* [Task inputs]
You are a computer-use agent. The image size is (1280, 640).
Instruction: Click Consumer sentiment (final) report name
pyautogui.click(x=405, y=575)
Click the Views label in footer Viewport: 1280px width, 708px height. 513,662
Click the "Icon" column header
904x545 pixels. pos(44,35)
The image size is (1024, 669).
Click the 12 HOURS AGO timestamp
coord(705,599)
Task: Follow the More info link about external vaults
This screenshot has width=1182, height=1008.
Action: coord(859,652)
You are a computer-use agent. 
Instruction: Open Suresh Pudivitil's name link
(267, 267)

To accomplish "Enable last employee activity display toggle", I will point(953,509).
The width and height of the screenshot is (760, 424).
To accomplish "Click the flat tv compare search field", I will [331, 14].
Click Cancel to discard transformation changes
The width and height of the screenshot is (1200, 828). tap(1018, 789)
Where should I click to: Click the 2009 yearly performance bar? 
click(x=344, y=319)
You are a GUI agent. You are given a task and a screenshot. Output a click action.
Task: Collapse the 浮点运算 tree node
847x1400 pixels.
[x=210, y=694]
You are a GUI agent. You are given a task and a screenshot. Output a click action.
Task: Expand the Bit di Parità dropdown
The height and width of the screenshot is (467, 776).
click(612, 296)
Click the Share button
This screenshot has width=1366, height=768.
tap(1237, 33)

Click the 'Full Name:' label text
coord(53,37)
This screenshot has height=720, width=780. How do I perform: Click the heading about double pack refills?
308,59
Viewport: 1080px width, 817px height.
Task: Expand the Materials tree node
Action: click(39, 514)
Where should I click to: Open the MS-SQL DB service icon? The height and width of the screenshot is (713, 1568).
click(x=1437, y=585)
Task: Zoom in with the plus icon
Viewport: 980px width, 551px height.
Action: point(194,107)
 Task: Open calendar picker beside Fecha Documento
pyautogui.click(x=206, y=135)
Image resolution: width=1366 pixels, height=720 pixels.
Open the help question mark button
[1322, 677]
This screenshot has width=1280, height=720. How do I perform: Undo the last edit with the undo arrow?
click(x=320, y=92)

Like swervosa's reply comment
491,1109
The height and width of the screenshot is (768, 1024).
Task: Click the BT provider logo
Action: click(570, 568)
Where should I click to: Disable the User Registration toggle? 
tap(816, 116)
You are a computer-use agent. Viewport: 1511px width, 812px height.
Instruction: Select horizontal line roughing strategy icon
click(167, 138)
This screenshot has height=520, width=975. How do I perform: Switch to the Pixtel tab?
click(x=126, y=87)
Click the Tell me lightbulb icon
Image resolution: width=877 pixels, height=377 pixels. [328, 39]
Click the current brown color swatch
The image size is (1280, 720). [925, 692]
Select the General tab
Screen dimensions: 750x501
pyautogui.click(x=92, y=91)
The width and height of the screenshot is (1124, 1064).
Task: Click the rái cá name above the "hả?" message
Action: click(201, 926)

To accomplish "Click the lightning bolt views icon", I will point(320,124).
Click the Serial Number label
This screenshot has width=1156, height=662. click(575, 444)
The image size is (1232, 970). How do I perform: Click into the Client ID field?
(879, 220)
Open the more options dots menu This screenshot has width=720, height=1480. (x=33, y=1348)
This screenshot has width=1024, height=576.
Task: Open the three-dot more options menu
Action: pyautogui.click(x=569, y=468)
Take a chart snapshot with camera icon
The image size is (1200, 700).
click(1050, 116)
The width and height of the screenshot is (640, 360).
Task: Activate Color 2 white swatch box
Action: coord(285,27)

* [Brief] Return each entry from the material above exactly as it appears.

* [Response to this exercise]
You are a computer-use agent. The image size is (1280, 640).
Instruction: Click Consumer sentiment (final) report name
pyautogui.click(x=405, y=575)
Click the Views label in footer Viewport: 1280px width, 708px height. 513,662
Click the "Icon" column header
904x545 pixels. pos(44,35)
The image size is (1024, 669).
Click the 12 HOURS AGO timestamp
coord(705,599)
Task: Follow the More info link about external vaults
This screenshot has width=1182, height=1008.
Action: coord(859,652)
You are a computer-use agent. 
Instruction: Open Suresh Pudivitil's name link
(267, 267)

To accomplish "Enable last employee activity display toggle", I will point(953,509).
The width and height of the screenshot is (760, 424).
To accomplish "Click the flat tv compare search field", I will [331, 14].
Click Cancel to discard transformation changes
The width and height of the screenshot is (1200, 828). tap(1018, 789)
Where should I click to: Click the 2009 yearly performance bar? 
click(x=344, y=319)
You are a GUI agent. You are given a task and a screenshot. Output a click action.
Task: Collapse the 浮点运算 tree node
847x1400 pixels.
[x=210, y=694]
You are a GUI agent. You are given a task and a screenshot. Output a click action.
Task: Expand the Bit di Parità dropdown
The height and width of the screenshot is (467, 776).
click(612, 296)
Click the Share button
This screenshot has width=1366, height=768.
tap(1237, 33)

Click the 'Full Name:' label text
coord(53,37)
This screenshot has height=720, width=780. How do I perform: Click the heading about double pack refills?
308,59
Viewport: 1080px width, 817px height.
Task: Expand the Materials tree node
Action: click(39, 514)
Where should I click to: Open the MS-SQL DB service icon? The height and width of the screenshot is (713, 1568).
click(x=1437, y=585)
Task: Zoom in with the plus icon
Viewport: 980px width, 551px height.
Action: point(194,107)
 Task: Open calendar picker beside Fecha Documento
pyautogui.click(x=206, y=135)
Image resolution: width=1366 pixels, height=720 pixels.
Open the help question mark button
[1322, 677]
This screenshot has width=1280, height=720. How do I perform: Undo the last edit with the undo arrow?
click(x=320, y=92)

Like swervosa's reply comment
491,1109
The height and width of the screenshot is (768, 1024).
Task: Click the BT provider logo
Action: click(570, 568)
Where should I click to: Disable the User Registration toggle? 
tap(816, 116)
You are a computer-use agent. Viewport: 1511px width, 812px height.
Instruction: Select horizontal line roughing strategy icon
click(167, 138)
This screenshot has height=520, width=975. How do I perform: Switch to the Pixtel tab?
click(x=126, y=87)
Click the Tell me lightbulb icon
Image resolution: width=877 pixels, height=377 pixels. [328, 39]
Click the current brown color swatch
The image size is (1280, 720). [925, 692]
Select the General tab
Screen dimensions: 750x501
pyautogui.click(x=92, y=91)
The width and height of the screenshot is (1124, 1064).
Task: Click the rái cá name above the "hả?" message
Action: click(201, 926)

To accomplish "Click the lightning bolt views icon", I will point(320,124).
Click the Serial Number label
This screenshot has width=1156, height=662. click(575, 444)
The image size is (1232, 970). How do I perform: Click into the Client ID field?
(879, 220)
Open the more options dots menu This screenshot has width=720, height=1480. (x=33, y=1348)
This screenshot has width=1024, height=576.
Task: Open the three-dot more options menu
Action: pyautogui.click(x=569, y=468)
Take a chart snapshot with camera icon
The image size is (1200, 700).
click(1050, 116)
The width and height of the screenshot is (640, 360).
Task: Activate Color 2 white swatch box
Action: coord(285,27)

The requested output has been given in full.